— start Data —

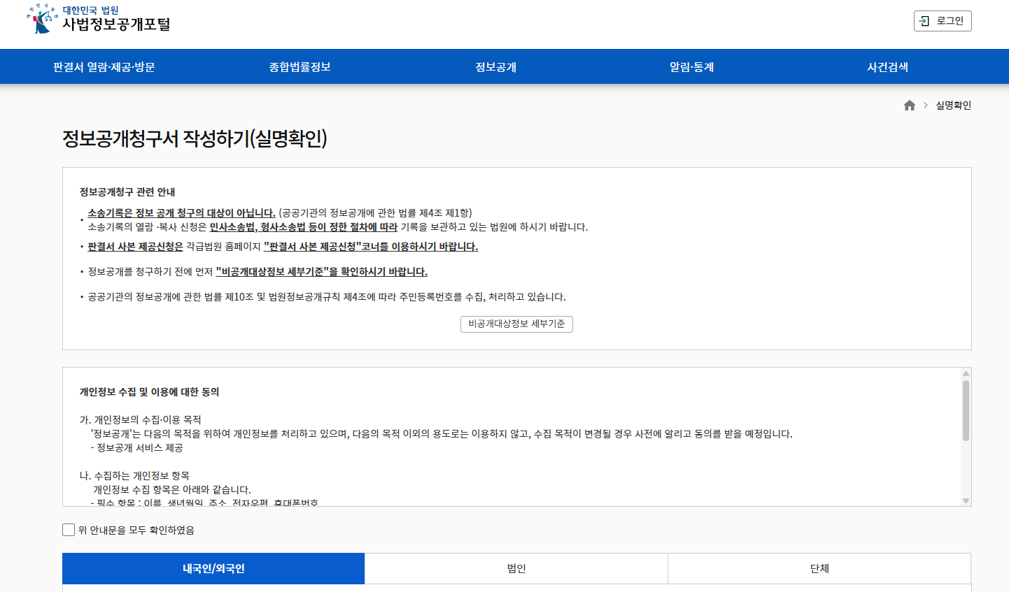Open the 알림·통계 menu
Image resolution: width=1009 pixels, height=592 pixels.
coord(690,66)
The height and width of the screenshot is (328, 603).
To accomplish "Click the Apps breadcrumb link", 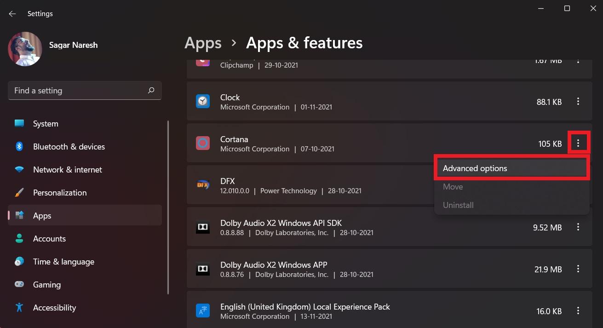I will click(203, 43).
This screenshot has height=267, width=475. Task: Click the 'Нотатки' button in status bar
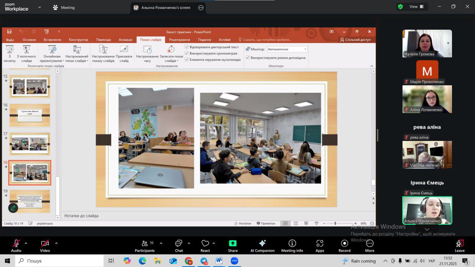click(243, 224)
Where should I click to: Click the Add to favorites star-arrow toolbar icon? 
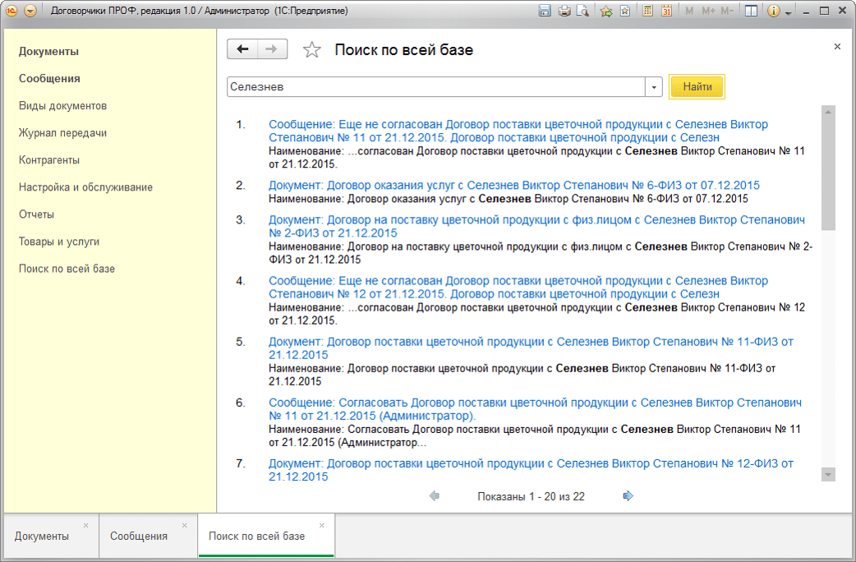(x=606, y=12)
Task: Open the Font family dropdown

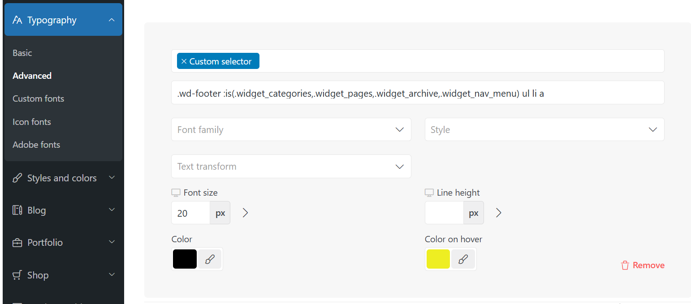Action: click(291, 129)
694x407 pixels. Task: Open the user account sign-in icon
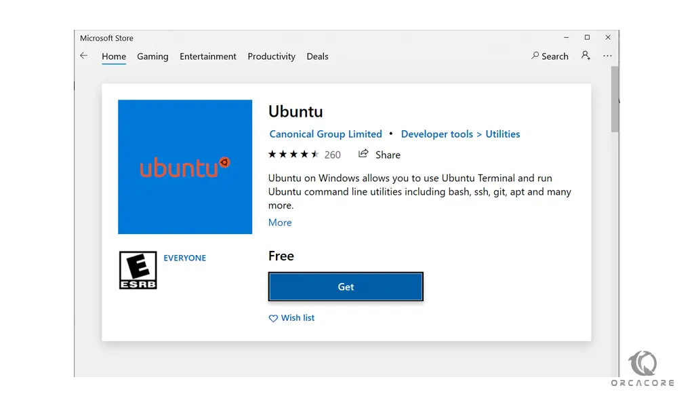point(586,56)
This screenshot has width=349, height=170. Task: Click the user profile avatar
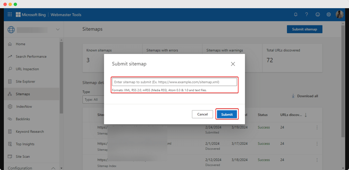coord(339,15)
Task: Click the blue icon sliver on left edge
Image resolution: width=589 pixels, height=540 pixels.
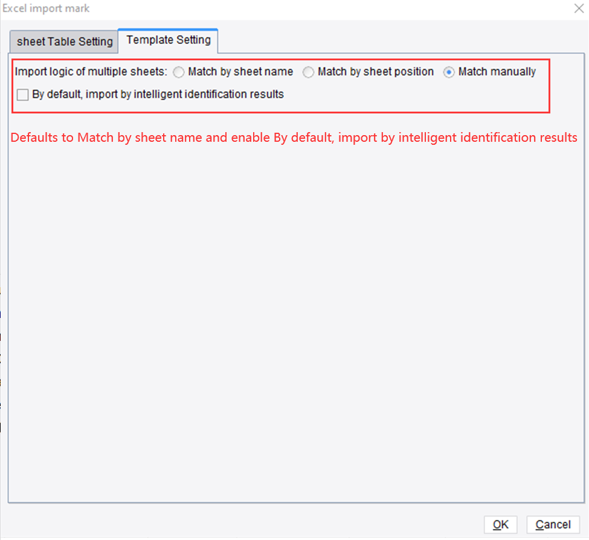Action: (1, 313)
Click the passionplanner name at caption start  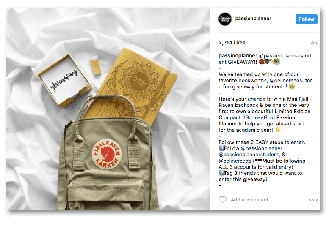pyautogui.click(x=238, y=56)
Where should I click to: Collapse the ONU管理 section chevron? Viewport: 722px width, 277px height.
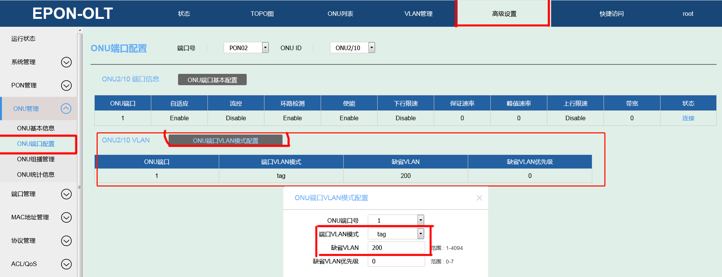click(66, 109)
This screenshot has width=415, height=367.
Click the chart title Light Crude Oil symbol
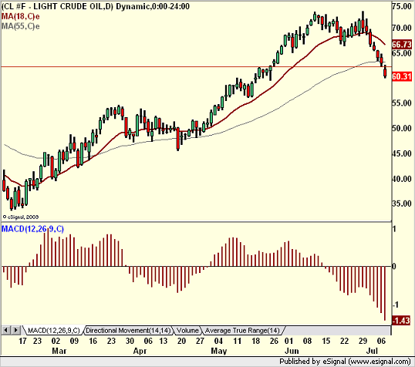[57, 6]
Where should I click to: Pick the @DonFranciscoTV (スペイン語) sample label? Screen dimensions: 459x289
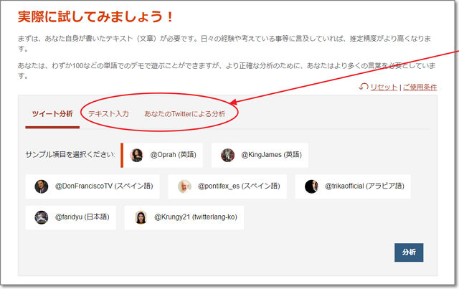pyautogui.click(x=105, y=186)
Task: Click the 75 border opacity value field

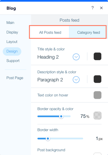Action: (x=85, y=116)
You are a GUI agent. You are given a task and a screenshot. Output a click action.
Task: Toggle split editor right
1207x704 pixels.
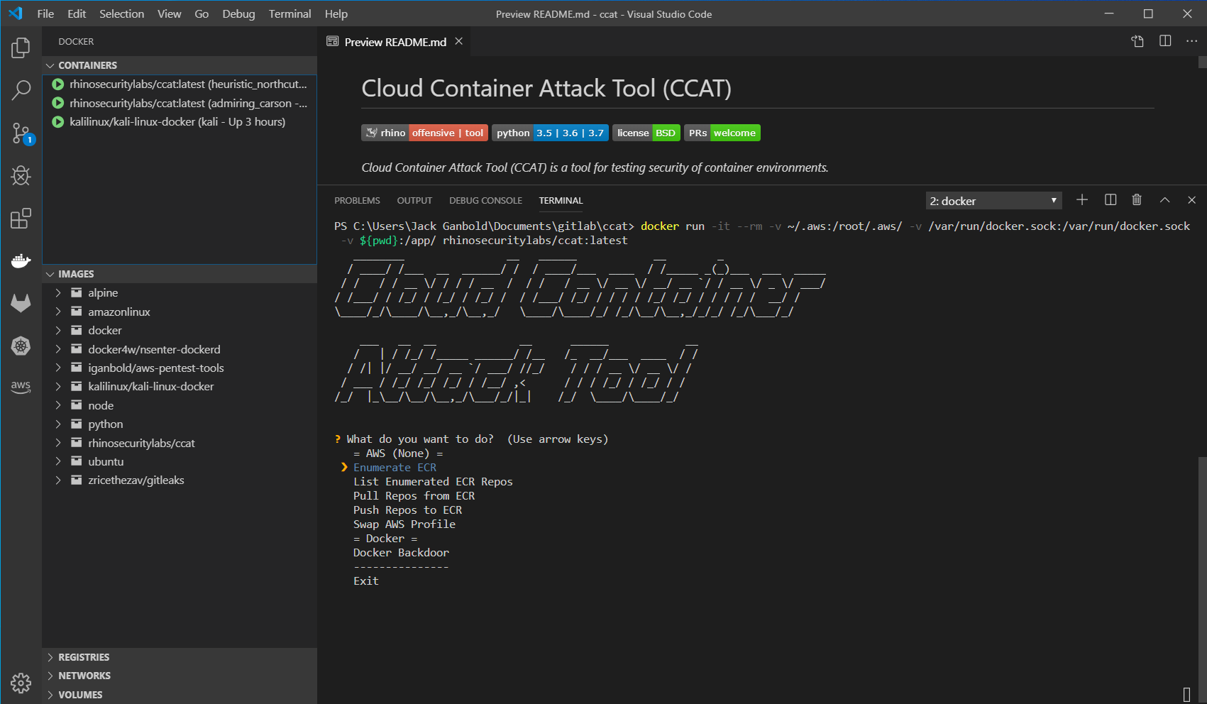click(x=1165, y=41)
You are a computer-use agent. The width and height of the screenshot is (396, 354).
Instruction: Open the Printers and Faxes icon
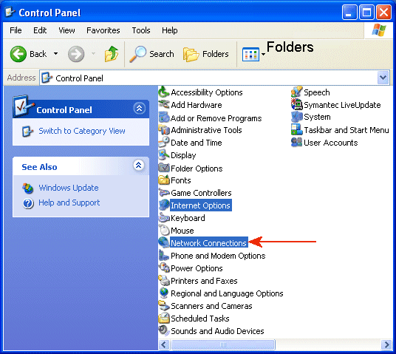(x=164, y=281)
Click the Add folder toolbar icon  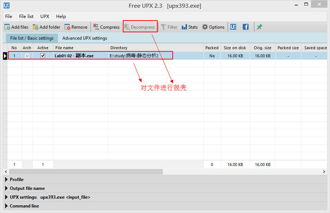[x=36, y=27]
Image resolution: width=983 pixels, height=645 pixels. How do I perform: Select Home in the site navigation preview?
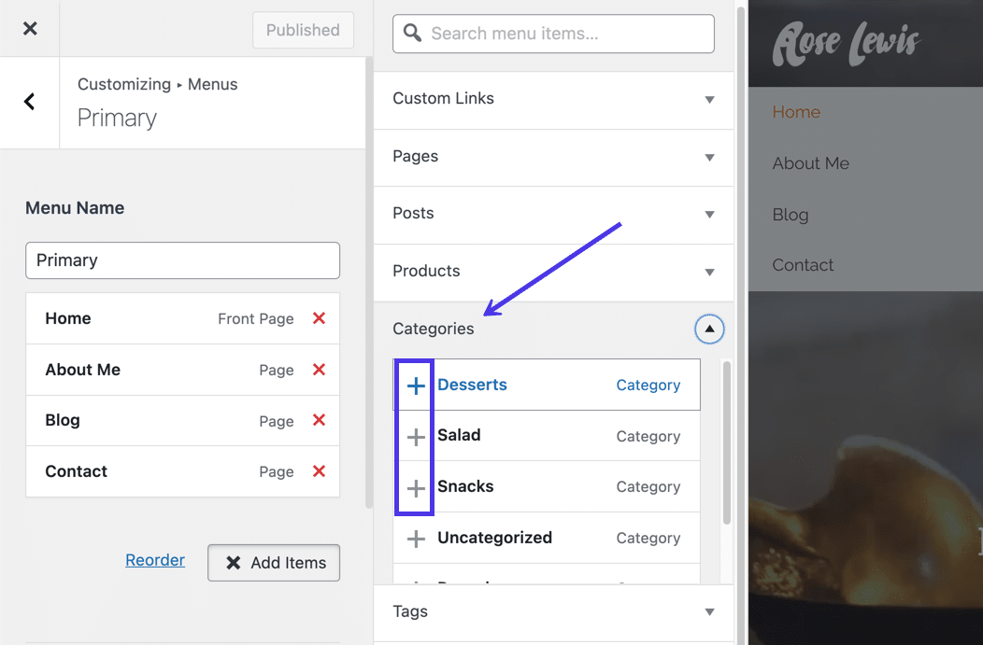coord(796,111)
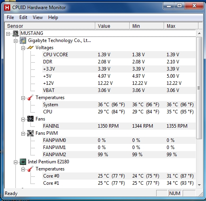Viewport: 206px width, 201px height.
Task: Click the red H application icon in title bar
Action: pyautogui.click(x=7, y=8)
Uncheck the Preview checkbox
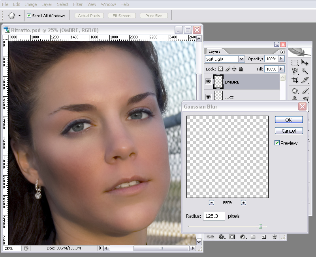 277,143
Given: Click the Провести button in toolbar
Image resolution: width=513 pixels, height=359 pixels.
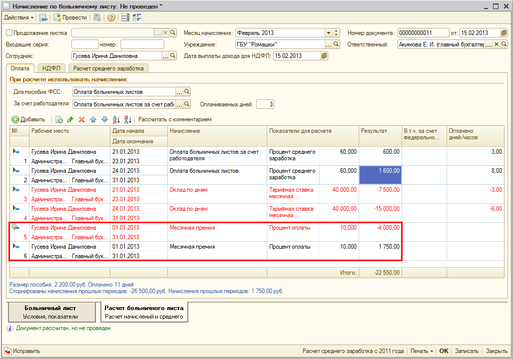Looking at the screenshot, I should [70, 17].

— end Data —

• Goal of the exercise:
Copy word for word the stretch from the line containing "Image resolution: width=983" through the end of the rows, leaving out the pictures.

• Answer for this exercise:
Image resolution: width=983 pixels, height=645 pixels. How do I perform: Select Home in the site navigation preview?
coord(796,111)
Viewport: 206px width, 201px height.
Task: Click the red H application icon in title bar
Action: pyautogui.click(x=7, y=8)
Uncheck the Preview checkbox
 277,143
Given: Click the Провести button in toolbar
Image resolution: width=513 pixels, height=359 pixels.
Looking at the screenshot, I should [70, 17].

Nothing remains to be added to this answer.